Implementation Options

Original SSML

You say, pecan. I say, pecan.

Markup:


<speak>
  You say, <phoneme alphabet="ipa" ph="pɪˈkɑːn">pecan</phoneme>. 
  I say, <phoneme alphabet="ipa" ph="ˈpi.kæn">pecan</phoneme>.
</speak>

The JSON AST (just the phonemes) as HTML

[
  {
    "type": "element",
    "tagName": "phoneme",
    "attributes": [
      {
        "key": "alphabet",
        "value": "ipa"
      },
      {
        "key": "ph",
        "value": "pɪˈkɑːn"
      }
    ],
    "children": [
      {
        "type": "text",
        "content": "pecan"
      }
    ]
  },
  {
    "type": "element",
    "tagName": "phoneme",
    "attributes": [
      {
        "key": "alphabet",
        "value": "ipa"
      },
      {
        "key": "ph",
        "value": "ˈpi.kæn"
      }
    ],
    "children": [
      {
        "type": "text",
        "content": "pecan"
      }
    ]
  }
]

ARIA

I say pecan. You say pecan.

Markup:


I say <span aria-ssml="{&quot;phoneme&quot;:{&quot;ph&quot;:&quot;pɪˈkɑːn&quot;,&quot;alphabet&quot;:&quot;ipa&quot;}}">pecan</span>.
You say <span aria-ssml="{&quot;phoneme&quot;:{&quot;ph&quot;:&quot;ˈpi.kæn&quot;,&quot;alphabet&quot;:&quot;ipa&quot;}}">pecan</span>.

How it's parsed:

JSON.parse(element.getAttribute('aria-ssml'))

Ruby + Microdata

You say, pecan pɪˈkɑːn . I say, pe ˈpi can kæn .

Markup:


<p>
  You say, 
  <span itemscope="" itemtype="http://example.org/Pronunciation">
    <ruby itemprop="phoneme" content="pecan">
      pecan
      <rt itemprop="ph">pɪˈkɑːn</rt>
      <meta itemprop="alphabet" content="ipa">
    </ruby>.
  </span>
  I say,
  <span itemscope="" itemtype="http://example.org/Pronunciation">
    <ruby itemprop="phoneme" content="pecan">
      pe
      <rt itemprop="ph">ˈpi</rt>
      can
      <rt itemprop="ph">kæn</rt>
      <meta itemprop="alphabet" content="ipa">
    </ruby>.
  </span>
</p>

Ruby + Microdata extracted/parsed to JSON

How it's parsed:

{
  "items": [
    {
      "properties": {
        "phoneme": [
          "pecan"
        ],
        "ph": [
          "pɪˈkɑːn"
        ],
        "alphabet": [
          "ipa"
        ]
      },
      "type": [
        "http://example.org/Pronunciation"
      ]
    },
    {
      "properties": {
        "phoneme": [
          "pecan"
        ],
        "ph": [
          "ˈpi",
          "kæn"
        ],
        "alphabet": [
          "ipa"
        ]
      },
      "type": [
        "http://example.org/Pronunciation"
      ]
    }
  ]
}

aria-details

You say, pecan. I say, pecan.

Markup:


<p>
  You say, <span aria-details="pecan1">pecan</span>.

Data records:
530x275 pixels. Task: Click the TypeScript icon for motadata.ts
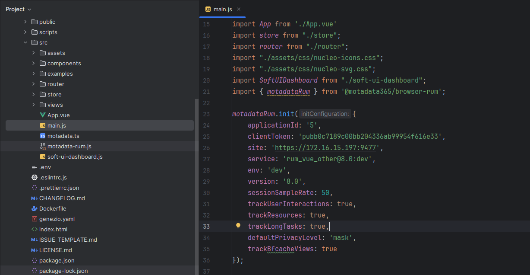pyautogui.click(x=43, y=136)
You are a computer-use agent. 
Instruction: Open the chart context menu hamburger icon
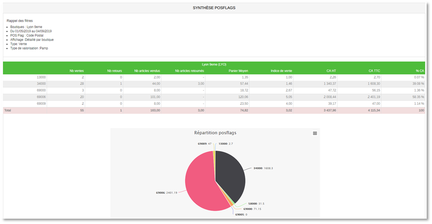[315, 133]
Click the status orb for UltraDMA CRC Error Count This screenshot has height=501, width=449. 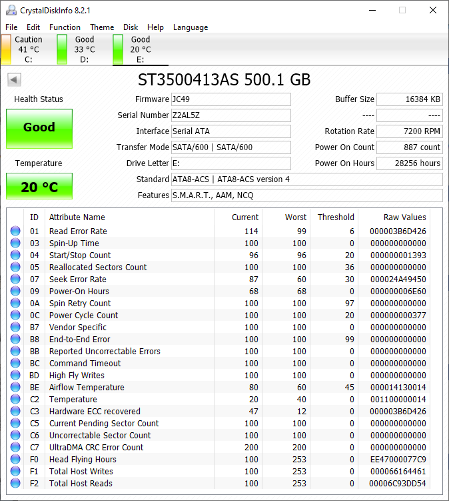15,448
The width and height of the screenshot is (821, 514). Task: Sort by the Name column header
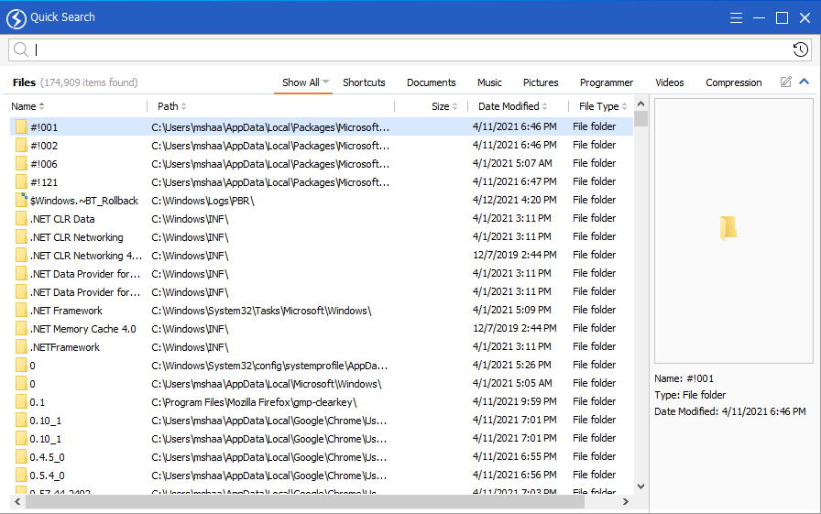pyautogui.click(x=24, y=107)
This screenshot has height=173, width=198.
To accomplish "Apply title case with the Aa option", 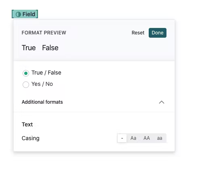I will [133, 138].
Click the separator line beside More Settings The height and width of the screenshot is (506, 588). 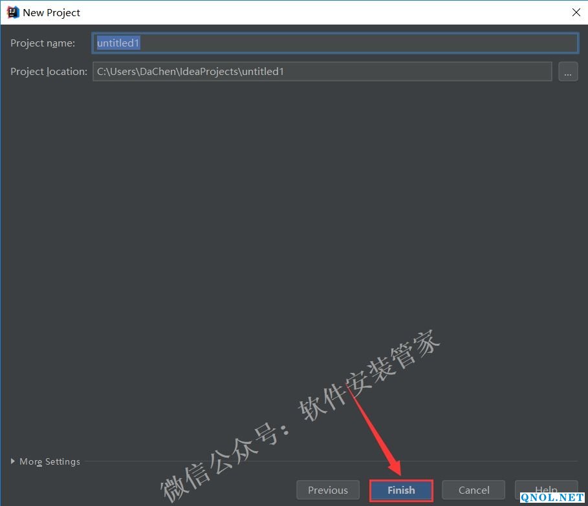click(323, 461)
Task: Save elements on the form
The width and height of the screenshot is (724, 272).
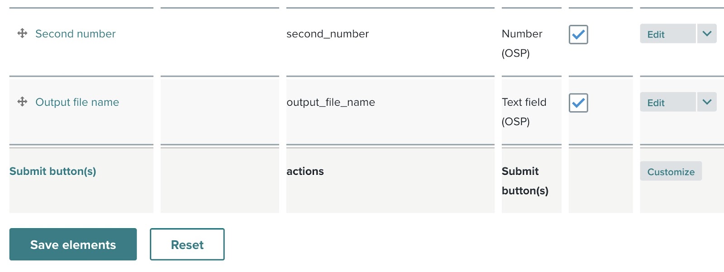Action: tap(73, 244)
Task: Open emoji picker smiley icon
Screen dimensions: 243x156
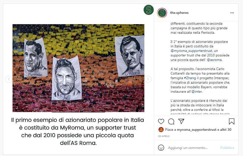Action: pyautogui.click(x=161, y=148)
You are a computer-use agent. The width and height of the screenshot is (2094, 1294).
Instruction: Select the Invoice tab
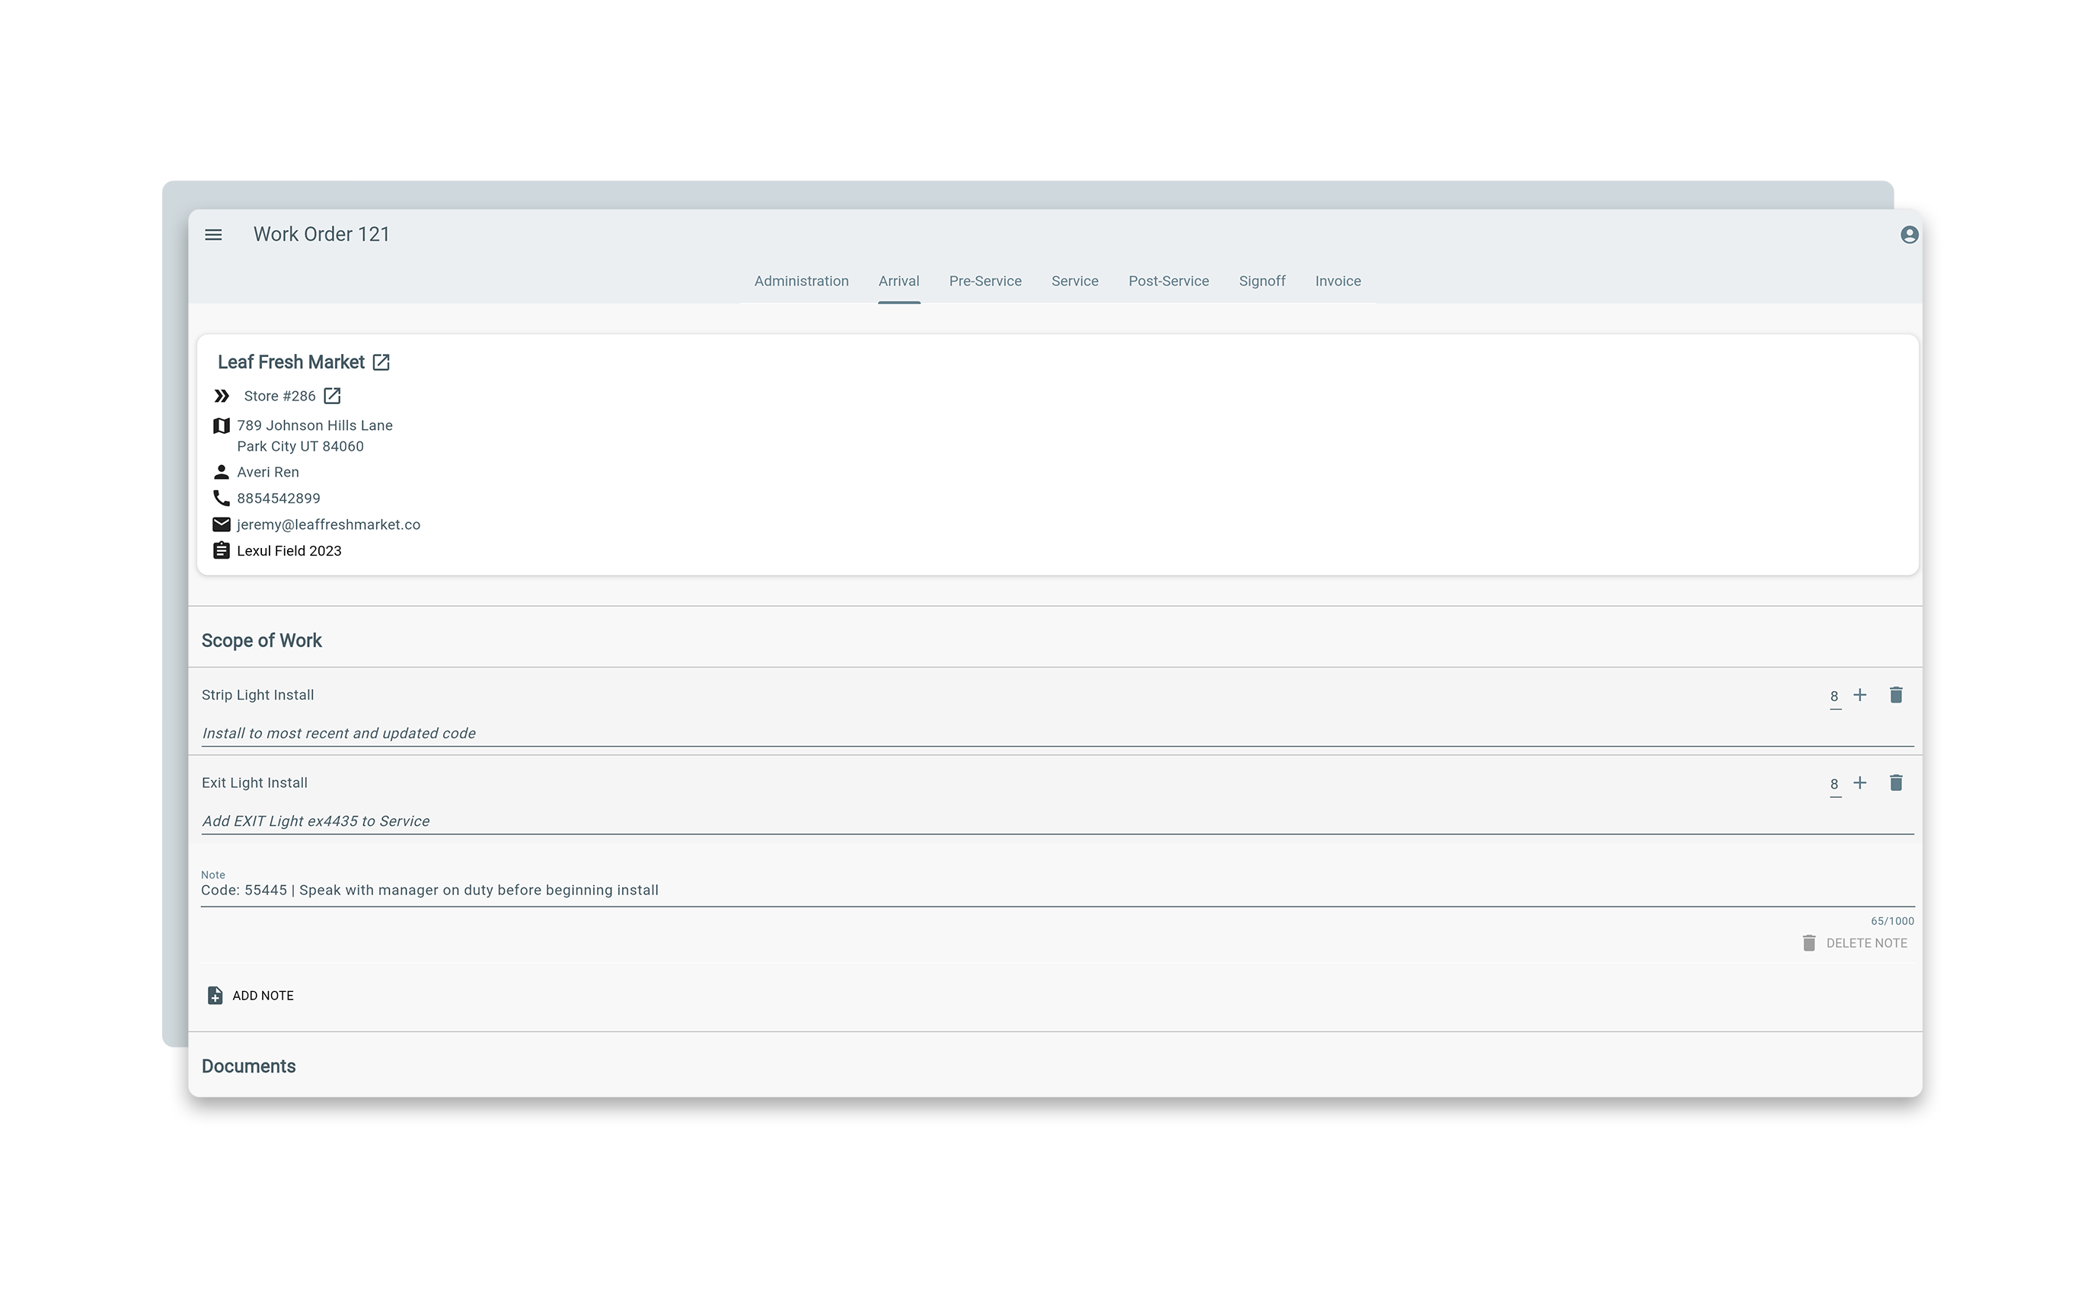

Short problem 1: Reproduce the portion of the implementation options page between "You say <span" and "ˈpi can kæn .", inclusive.
Short problem 2: In the implementation options page, what itemtype URL does the Ruby + Microdata markup use?
Short problem 3: Carry the implementation options page on from its last line, finishing the aria-details markup it has begun.

Written response 1:
You say <span aria-ssml="{&quot;phoneme&quot;:{&quot;ph&quot;:&quot;ˈpi.kæn&quot;,&quot;alphabet&quot;:&quot;ipa&quot;}}">pecan</span>.

How it's parsed:

JSON.parse(element.getAttribute('aria-ssml'))

Ruby + Microdata

You say, pecan pɪˈkɑːn . I say, pe ˈpi can kæn .

Written response 2: http://example.org/Pronunciation

Written response 3:
  I say, <span aria-details="pecan2">pecan</span>.
</p>
<div>
  <speak>
    <phoneme id="pecan1" alphabet="ipa" ph="pɪˈkɑːn"></phoneme> 
    <phoneme id="pecan2" alphabet="ipa" ph="ˈpi.kæn"></phoneme>
  </speak>
</div>

How it's parsed:

document.getElementById(element.getAttribute('aria-details'))

HTML + Microdata

You say, pecan. I say, pecan.

Markup:


<p>
  You say, <span itemscope="" itemtype="http://example.org/Pronunciation">
    <meta itemprop="alphabet" content="ipa">
    <meta itemprop="ph" content="pɪˈkɑːn">
    <span itemprop="phoneme">pecan</span></span>.
  I say, <span itemscope="" itemtype="http://example.org/Pronunciation">
    <meta itemprop="alphabet" content="ipa">
    <meta itemprop="ph" content="ˈpi.kæn">
    <span itemprop="phoneme">pecan</span></span>.
</p>

HTML + Microdata extracted/parsed to JSON

How it's parsed:

{
  "items": [
    {
      "properties": {
        "alphabet": [
          "ipa"
        ],
        "ph": [
          "pɪˈkɑːn"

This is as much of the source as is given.